►
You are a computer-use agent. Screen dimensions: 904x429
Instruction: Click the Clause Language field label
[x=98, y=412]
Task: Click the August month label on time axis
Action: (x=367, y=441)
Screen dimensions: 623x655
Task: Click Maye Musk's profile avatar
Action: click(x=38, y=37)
◄
Reproduce each record above exactly, keeping every word as it stands.

You are a computer-use agent. Screen dimensions: 904x429
Instruction: Click the Clause Language field label
[x=98, y=412]
Task: Click the August month label on time axis
Action: (x=367, y=441)
Screen dimensions: 623x655
Task: Click Maye Musk's profile avatar
Action: click(x=38, y=37)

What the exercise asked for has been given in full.